En effet, les propos tenus par le dirigeant de la société Afi sur Youtube dans le dessein de porter atteinte à la réputation de son ancien avocat et pour lesquels il a été condamné pour diffamation ne peuvent à eux seuls démontrer l’instrumentalisation de la présente procédure pour nuire à [X] [K].
Si la société Afi prête à son avocat des intentions malveillantes qui ne reposent sur aucune preuve, il reste que dans l’accomplissement de sa mission, [X] [K], professionnel du droit a commis certaines erreurs qui certes sont restées sans suite mais ont pu convaincre sa cliente que ses intérêts avaient été mal défendus.
Le jugement sera donc confirmé sur ce point.

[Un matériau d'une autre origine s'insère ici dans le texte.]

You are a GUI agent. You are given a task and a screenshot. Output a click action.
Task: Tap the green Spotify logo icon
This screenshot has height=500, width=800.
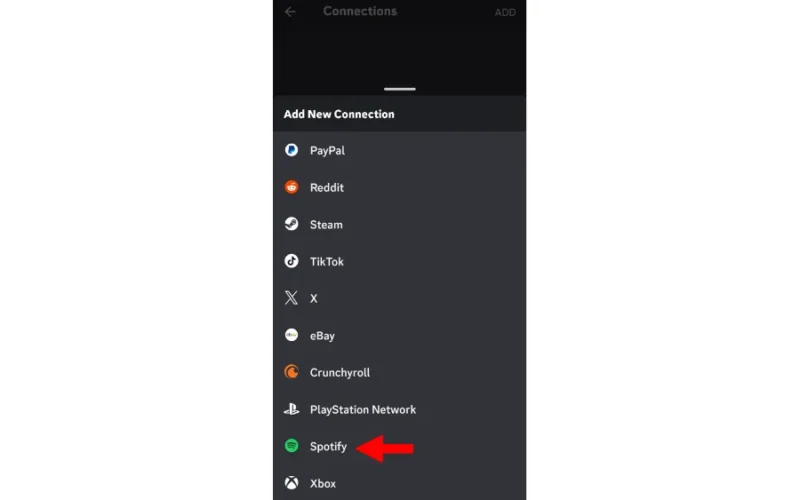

Sur l’article 700 du code de procédure civile :
Il est équitable de condamner la société AFI à payer à [X] [K] la somme de 6 000 euros sur le fondement de l’article 700 du code de procédure civile.
PAR CES MOTIFS,
LA COUR, après en avoir délibéré conformément à la loi,
Statuant publiquement, contradictoirement, en matière civile et en dernier ressort,
Confirme le jugement en toutes ses dispositions,
Y ajoutant,
Condamne la société AFI à payer à [X] [K] la somme de 6 000 euros sur le fondement de l’article 700 du code de procédure civile,
La condamne aux entiers dépens
Arrêt signé par Mme FOURNIER, Présidente de chambre et par Mme RODRIGUES, Greffière.